Pois bem, a partir dessa declaração autoconfiante e idiota, surgiu uma avalanche de investigações (informais e depois formais) sobre a verdadeira fonte dos cachês milionários desses sertanejos. E o que se descobriu foi o que muita gente já sabia: contratos milionários, feitos sem licitações, muitas vezes, com minúsculos e paupérrimos municípios no interior do país.
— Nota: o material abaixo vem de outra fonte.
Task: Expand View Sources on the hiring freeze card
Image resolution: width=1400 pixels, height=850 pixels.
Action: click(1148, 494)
Zé Neto & Cristiano, por exemplo, diziam que não precisavam da Lei Rouanet. Mas nesse show no MT, faturaram R$ 400 mil sem licitação na pequena cidade de Sorriso[1]. E, do Zé Neto & Cristiano, para Gustavo Lima, foi um pulo. O “embaixador” bolsonarista – que nos shows fala em Deus, pátria e família e estampa o rosto de Bolsonaro em um dos seus helicópteros – fatura milhões de reais em cidadezinhas como São Luiz (RO) que, com apenas 8 mil habitantes, pagou sem licitação um show do cantor por R$ 800 mil![2]
Gustavo Lima firmou contrato de R$ 1 milhão com a prefeitura de Magé (RJ) para fazer um show no dia 8 de junho deste ano[3]. O valor chamou a atenção do Ministério Público, já que é 10 vezes superior ao orçamento que a Prefeitura deveria investir na Cultura no ano.
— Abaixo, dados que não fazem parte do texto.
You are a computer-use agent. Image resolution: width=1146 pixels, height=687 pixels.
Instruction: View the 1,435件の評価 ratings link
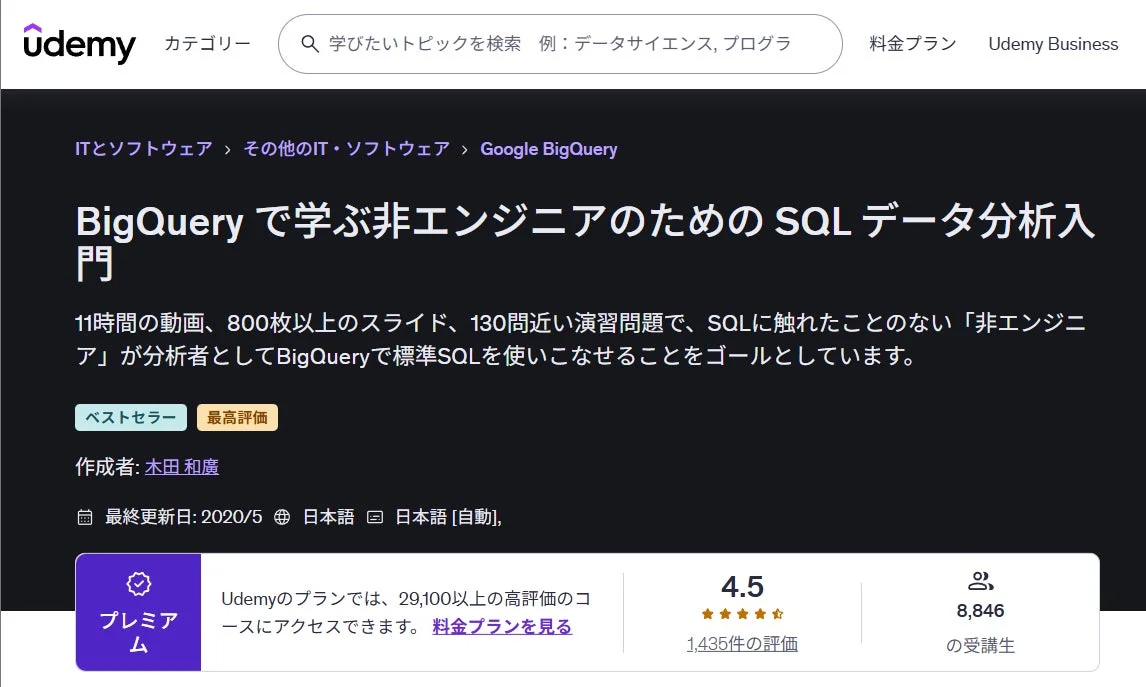[x=743, y=644]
Há cláusulas, além disso, que fazem com que mesmo com o show cancelado, o cantor receba parte da bolada, levantando a suspeita de que isso pode ser um esquema, e algo corriqueiro. Foi o que aconteceu em Conceição do Mato Dentro (MG). O show foi cancelado após pedido de investigação feito pelo Ministério Público de MG, mas Gustavo Lima recebeu R$ 600 mil[4].
Tem até dinheiro do Orçamento Secreto do Centrão na jogada! O deputado federal André Janones (Avante) direcionou R$ 1,9 milhão para show de Gusttavo Lima, em Ituiutaba (MG), na feira agropeucária da cidade[5]. No total, Janones despejou R$ 7 milhões na feira que contará com a participação de Zezé di Camargo e Luciano e outros cantores sertanejos e acontecerá pouco antes das eleições…
Porém, ao serem descobertos, e ao notarem que as denúncias se avolumam, os valentões do sertanejo fazem lives chorando e tentam nos convencer dizendo que estão sendo perseguidos e que a culpa é exclusivamente das prefeituras que os contrataram… Ou seja: conversa pra boi dormir.
Mas, é preciso falar do aparente paradoxo que é a série de ataques à Lei Rouanet feito pela extrema-direita nos últimos anos e que acaba induzindo muita gente a defender acriticamente a Lei Rouanet.
Lei Rouanet, uma lei neoliberal
Paradoxal porque a Lei Rouanet é uma lei neoliberal, criada em 1991 por Fernando Collor de Mello! Leva esse nome pois foi de autoria de Sérgio Paulo Rouanet, então Secretário de Cultura de Collor.
A Lei criou o Programa Nacional de Apoio à Cultura (PRONAC), o Fundo Nacional de Cultura (FNC), os Fundos de Investimento Cultural e Artístico (Ficart); e criou os incentivos a projetos culturais.
E ela é neoliberal por vários aspectos, mas destaco apenas três. O primeiro é que ela reduz investimento público direto da União na Cultura. O segundo aspecto é que a lei “premia” empresários através da renúncia fiscal que pode chegar a 100% do dinheiro, isto é, dinheiro que o empresário deixa de pagar como imposto e que a União deixa de receber. É o caso, por exemplo, do bolsonarista Luciano Hang dono das Lojas Havan que pode ter deixado de pagar R$ 24 milhões em imposto, graças à Lei Rouanet[6].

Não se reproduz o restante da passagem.